Recordaba la primera vez que la había visto. Había sido junto a su hermano. Él la agarraba de la cintura y la besaba a la puerta de su casa. En ese momento no sabía ni su nombre, pero se había sentido profundamente atraído por ella. Por supuesto, esas cosas cambiaron cuando conoció a Cristina. Pero recordaba que ese momento había sentido verdadera envidia. Había deseado ser el hombre que la sujetara y la besara. Y en aquel momento, mientras abandonaban Florencia con su hermana y su madre, quiso pasarle un brazo por los hombros y decirle que no se había acabado todo. Que él seguía ahí, que todos seguían ahí. Excepto Federico. Pero la frialdad de la chica, la desesperación de su mirada, lo mantenían alejado. Luego apareció el bastardo de Vieri, y cuando estaba a punto de perder las esperanzas, fue Mario. Monteriggioni los recibió con los brazos abiertos, y Lisabetta pronto se perdió entre sus calles. La encontró en la iglesia, rezando. Lo cuál era extraño, pues nunca la había visto como una religiosa. Él se acercó a ella, manteniéndose de pie.

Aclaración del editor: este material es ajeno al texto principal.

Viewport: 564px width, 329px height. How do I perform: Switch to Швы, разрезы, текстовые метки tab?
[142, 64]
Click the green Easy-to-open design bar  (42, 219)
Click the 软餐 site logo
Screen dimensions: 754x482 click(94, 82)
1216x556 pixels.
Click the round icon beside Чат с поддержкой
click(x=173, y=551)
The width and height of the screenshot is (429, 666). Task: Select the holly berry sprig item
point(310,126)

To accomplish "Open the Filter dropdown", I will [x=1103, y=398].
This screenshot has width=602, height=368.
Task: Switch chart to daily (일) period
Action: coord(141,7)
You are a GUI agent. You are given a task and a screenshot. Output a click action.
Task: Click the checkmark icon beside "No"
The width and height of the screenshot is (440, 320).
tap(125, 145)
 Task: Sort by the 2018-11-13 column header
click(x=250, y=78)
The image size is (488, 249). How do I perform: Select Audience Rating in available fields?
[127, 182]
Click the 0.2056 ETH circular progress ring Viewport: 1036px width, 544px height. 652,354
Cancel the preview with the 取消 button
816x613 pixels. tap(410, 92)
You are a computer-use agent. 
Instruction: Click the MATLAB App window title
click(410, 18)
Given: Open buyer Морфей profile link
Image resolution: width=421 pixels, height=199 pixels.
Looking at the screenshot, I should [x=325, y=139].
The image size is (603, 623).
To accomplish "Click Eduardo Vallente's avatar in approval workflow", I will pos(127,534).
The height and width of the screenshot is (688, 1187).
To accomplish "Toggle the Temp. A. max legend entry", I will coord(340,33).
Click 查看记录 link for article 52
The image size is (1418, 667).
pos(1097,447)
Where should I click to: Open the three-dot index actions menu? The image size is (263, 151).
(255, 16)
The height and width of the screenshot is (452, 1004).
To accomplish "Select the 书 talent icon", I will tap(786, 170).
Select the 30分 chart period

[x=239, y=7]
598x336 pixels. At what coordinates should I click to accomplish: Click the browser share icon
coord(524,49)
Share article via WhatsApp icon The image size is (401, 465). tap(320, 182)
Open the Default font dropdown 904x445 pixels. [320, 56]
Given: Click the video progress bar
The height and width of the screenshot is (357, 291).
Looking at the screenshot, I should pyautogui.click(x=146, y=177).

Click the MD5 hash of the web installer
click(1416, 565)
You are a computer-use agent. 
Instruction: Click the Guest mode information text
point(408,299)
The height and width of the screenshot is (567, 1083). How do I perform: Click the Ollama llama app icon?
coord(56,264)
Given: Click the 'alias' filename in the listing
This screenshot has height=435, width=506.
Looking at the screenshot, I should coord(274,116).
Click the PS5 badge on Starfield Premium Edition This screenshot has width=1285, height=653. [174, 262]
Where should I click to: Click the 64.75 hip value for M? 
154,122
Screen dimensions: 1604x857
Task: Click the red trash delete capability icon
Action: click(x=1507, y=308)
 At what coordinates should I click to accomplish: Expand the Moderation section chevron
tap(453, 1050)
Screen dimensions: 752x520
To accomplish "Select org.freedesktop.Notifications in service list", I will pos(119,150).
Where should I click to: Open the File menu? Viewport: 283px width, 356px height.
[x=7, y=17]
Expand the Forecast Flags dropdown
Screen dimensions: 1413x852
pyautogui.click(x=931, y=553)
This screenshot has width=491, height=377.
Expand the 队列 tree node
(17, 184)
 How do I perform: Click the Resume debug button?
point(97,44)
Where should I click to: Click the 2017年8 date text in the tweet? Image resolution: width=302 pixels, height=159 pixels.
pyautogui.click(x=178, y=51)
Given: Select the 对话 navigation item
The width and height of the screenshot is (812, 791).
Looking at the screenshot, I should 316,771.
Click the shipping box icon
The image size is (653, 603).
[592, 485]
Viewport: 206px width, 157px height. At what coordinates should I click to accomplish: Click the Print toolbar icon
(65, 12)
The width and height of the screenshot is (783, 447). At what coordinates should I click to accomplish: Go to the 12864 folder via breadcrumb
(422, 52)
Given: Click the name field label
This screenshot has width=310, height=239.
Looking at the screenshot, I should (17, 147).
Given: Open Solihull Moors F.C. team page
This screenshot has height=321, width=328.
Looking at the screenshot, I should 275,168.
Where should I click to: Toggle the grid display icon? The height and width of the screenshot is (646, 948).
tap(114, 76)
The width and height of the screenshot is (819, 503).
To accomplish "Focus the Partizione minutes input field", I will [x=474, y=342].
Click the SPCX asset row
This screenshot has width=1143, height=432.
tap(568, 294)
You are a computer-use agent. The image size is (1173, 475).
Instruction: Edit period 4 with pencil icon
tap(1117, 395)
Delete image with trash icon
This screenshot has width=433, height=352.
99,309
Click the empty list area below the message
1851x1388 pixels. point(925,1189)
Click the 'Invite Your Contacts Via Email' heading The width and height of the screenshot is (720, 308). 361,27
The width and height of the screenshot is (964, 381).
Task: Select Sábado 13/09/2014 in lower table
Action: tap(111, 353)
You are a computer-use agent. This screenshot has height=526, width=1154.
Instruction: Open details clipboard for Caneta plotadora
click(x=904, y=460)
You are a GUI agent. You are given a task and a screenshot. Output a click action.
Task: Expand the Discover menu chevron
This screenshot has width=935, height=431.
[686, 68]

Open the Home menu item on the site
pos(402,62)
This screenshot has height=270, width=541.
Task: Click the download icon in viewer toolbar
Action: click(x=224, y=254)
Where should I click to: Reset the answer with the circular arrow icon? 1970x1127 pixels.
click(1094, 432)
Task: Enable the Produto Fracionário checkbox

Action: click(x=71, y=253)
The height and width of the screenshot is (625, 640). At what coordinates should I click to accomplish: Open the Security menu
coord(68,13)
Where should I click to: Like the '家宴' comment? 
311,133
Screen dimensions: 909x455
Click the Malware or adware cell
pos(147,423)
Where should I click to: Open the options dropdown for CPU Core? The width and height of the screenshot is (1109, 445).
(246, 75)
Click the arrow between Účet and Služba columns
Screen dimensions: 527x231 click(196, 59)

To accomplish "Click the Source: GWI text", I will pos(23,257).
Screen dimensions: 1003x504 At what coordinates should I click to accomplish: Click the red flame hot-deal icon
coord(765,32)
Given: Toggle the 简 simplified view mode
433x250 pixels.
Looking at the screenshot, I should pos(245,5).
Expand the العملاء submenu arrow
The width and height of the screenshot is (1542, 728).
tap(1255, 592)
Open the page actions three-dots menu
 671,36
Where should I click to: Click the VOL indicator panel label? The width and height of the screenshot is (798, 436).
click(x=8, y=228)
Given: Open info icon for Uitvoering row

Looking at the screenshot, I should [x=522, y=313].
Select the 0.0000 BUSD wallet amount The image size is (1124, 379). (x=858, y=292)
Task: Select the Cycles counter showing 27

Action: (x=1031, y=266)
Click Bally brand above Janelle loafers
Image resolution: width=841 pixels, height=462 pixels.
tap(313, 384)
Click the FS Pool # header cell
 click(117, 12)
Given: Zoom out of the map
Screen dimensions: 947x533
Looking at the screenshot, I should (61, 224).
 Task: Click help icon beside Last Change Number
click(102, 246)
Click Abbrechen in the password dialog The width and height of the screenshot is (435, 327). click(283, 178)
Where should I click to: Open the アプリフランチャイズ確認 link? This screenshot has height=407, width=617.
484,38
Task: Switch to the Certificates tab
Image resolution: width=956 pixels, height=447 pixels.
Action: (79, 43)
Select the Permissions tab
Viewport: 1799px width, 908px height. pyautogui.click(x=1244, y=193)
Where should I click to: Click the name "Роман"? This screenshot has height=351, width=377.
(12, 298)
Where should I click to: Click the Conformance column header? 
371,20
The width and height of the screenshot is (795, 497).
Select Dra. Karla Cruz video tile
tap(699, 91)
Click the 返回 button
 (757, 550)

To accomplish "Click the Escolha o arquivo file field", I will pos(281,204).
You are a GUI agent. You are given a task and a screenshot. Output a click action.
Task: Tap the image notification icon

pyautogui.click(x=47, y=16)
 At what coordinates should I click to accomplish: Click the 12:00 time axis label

-¿Rezas por él?- preguntó. Ella tardo en responder.
-Rezo por él.- confirmó, sin mirarle, las manos fijas en el pobre crucifijo que adornaba la iglesia.- Rezo por Giovanni y por Petruccio. Por Cristina. Por María, por Claudia. Y…- se volvió, mirádole.- Sobretodo rezo por ti.
Ezio no sabía que decir. En lugar de eso, se agachó torpemente a su lado y juntó las manos como ella lo había hecho. Tampoco la miró.
-Entonces es justo que yo rece por ti.- y en voz baja, murmuró la oración. Lisabetta lo miró hacer, y luego se apoyó sobre sus rodillas, cruzando las manos en su regazo. Ezio la miró de reojo.
-Siento la pérdida…
-No. Yo soy quién debería sentirlo. Has perdido más que yo. Tú has perdido a tu padre, a tus hermanos y a tu amante. Yo tan sólo…- se mordió el labio inferior.
-No creo que la cuestión sea quién ha perdido más o menos. Pero sin embargo… a ambos nos queda la vida por delante. Con el tiempo, podrás superarlo.
Lisabetta calló. Quizá la había herido. Ezio se levantó, se limpió el polvo de los pantalones y se encaminó a la salida. No quería quedarse demasiado con ella y sentir su dolor, por muy egoísta que todo aquello pudiera significar. Una voz le detuvo antes de que abandonara el templo.
-Ezio, espera.- Lisabetta se había levantada y le estaba mirando.- Quédate conmigo esta noche.
El amanecer los sorprendió a ambos entre las sábanas, abrazados el uno a otro. Ezio se despertó antes, y se sorprendió de encontrar a Lisabetta entre sus brazos, tan cerca de él. Al principio, creyó que se trataba de Cristina, pero no. Aquel cabello negro era inconfundible. Se sintió mal. ¿Cómo no había pensado en Cristina en todo aquel tiempo? Se dio cuenta de la verdad entonces: Cristina había desaparecido de su vida. Ya no podría recuperarla. Y se preguntó si era así como se sentía Lisabetta. Por primera vez, se dio cuenta de cuán grande había sido su pérdida.
Pero en realidad ellos no eran los únicos que habían perdido alguien. Mario había perdido un hermano y dos sobrinos. Claudia había perdido a su padre y a dos de sus hermanos. Su madre había perdido a su marido y dos hijos. Pudo sentir de repente la carga de todo ese dolor en sus hombros.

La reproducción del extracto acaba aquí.